* BRIEF *
In the piece below about favorite Lakers players, reproduce word for word everything from "They won, a" down to "town, circa 2008.".

* EXCERPTED PASSAGE *
+ + + +
I’ve been a Lakers fan for a long time. Since the middle 1960s, at the very latest. They tended to be on TV rather often, back then, in an era when sports-on-television was a luxury kids rarely missed.
They won, a lot, even when they were something like fifth or sixth in the L.A. sports pecking order (behind the Dodgers, Rams, USC football and UCLA basketball, at the least). And they had Chick Hearn calling the games. What was not to like, especially on some dull winter night?
I have never left the L.A. market, so I’ve seen all the Lakers, aside from some of the peripheral players from the very first few years.
And, since we all love lists, I’m going to do one on the hottest team in town, circa 2008.
These are my favorite Lakers, remember. Not my list of the best players. That would be a far different collection.
From 10th to first. The countdown:
10. Nick Van Exel. Yeah, a quirky pick. But this guy always amused me. He could play, no doubt, and was a key figure in the difficult years in the mid-1990s. But what I liked about him was that he looked like a baby. A 6-foot infant. He shaved his head and had these Byzantine-icon-sized eyes, and even with that nasty scar on his chin he looked as if he might have just crawled out of his crib to play hoops. He actually was edgy, and a bit of an attitude problem. Which just made him more fun. An edgy baby!
9. Robert Horry. The epitome of cool. The consummate pro. By the time the Lakers got him, in 1996, he was on the backside of his career. But he immediately grasped his status as a role player. Part of his acceptance was his fairly overt willingness to coast through the regular season before turning it up in the playoffs. He couldn’t cover any of the West’s top power forwards, and there were a lot of them, but he did just enough to keep it from being a season-killing issue. As a journalist, I liked him because he tended to hang around the locker room when other guys were hiding out, and just yak. And, then, there’s a reason he was known as “Big Shot Rob.” A clutch performer at all times whose buzzer-beating three-pointer from the top of the key to beat the Sacramento Kings in a pivotal playoffs game will live in Lakers history.
+ + + +
* DATASET CONTENT *
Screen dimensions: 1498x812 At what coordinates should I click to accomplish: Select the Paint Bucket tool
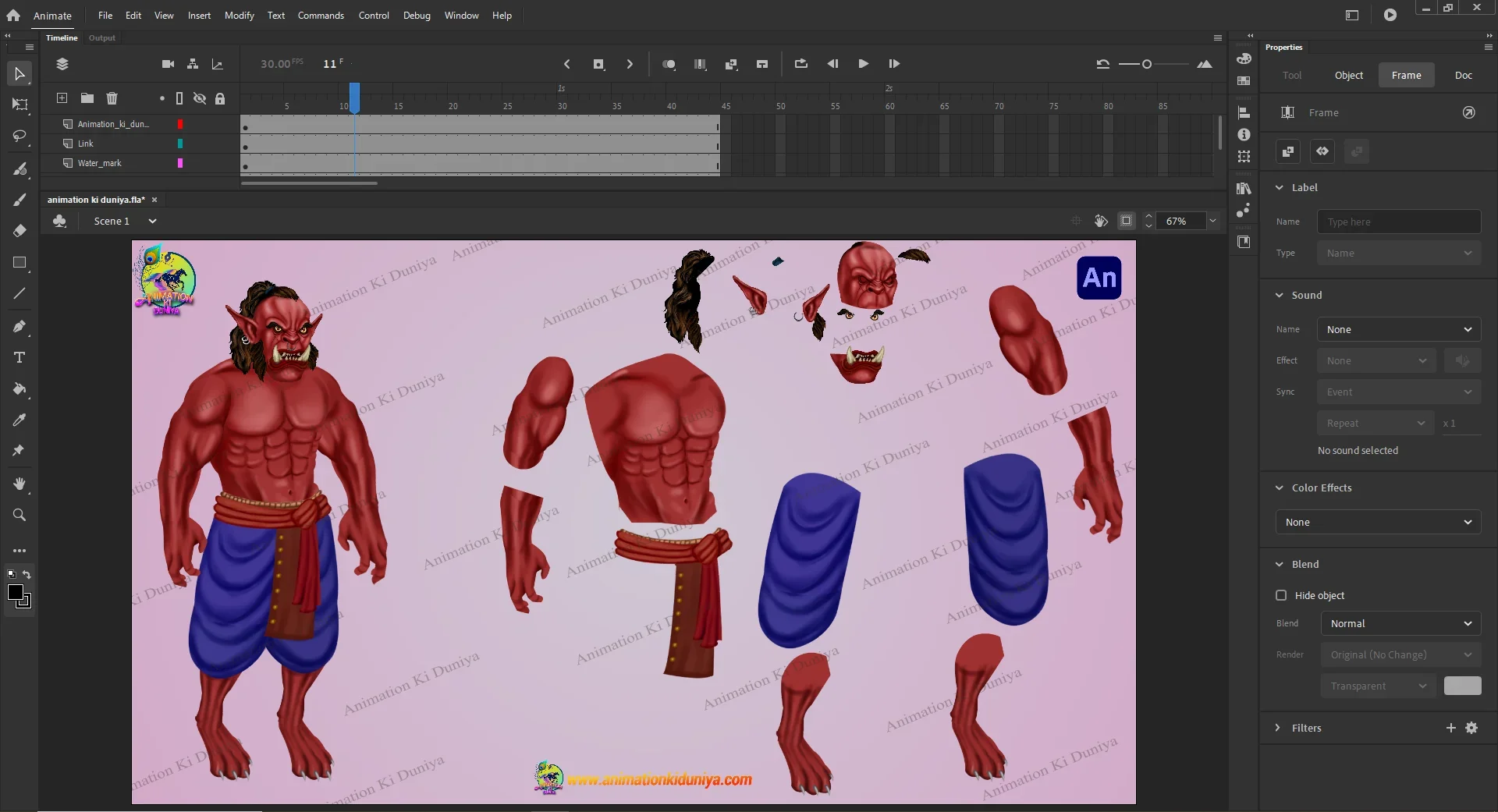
+ + + +
* EXERCISE ANSWER *
They won, a lot, even when they were something like fifth or sixth in the L.A. sports pecking order (behind the Dodgers, Rams, USC football and UCLA basketball, at the least). And they had Chick Hearn calling the games. What was not to like, especially on some dull winter night?
I have never left the L.A. market, so I’ve seen all the Lakers, aside from some of the peripheral players from the very first few years.
And, since we all love lists, I’m going to do one on the hottest team in town, circa 2008.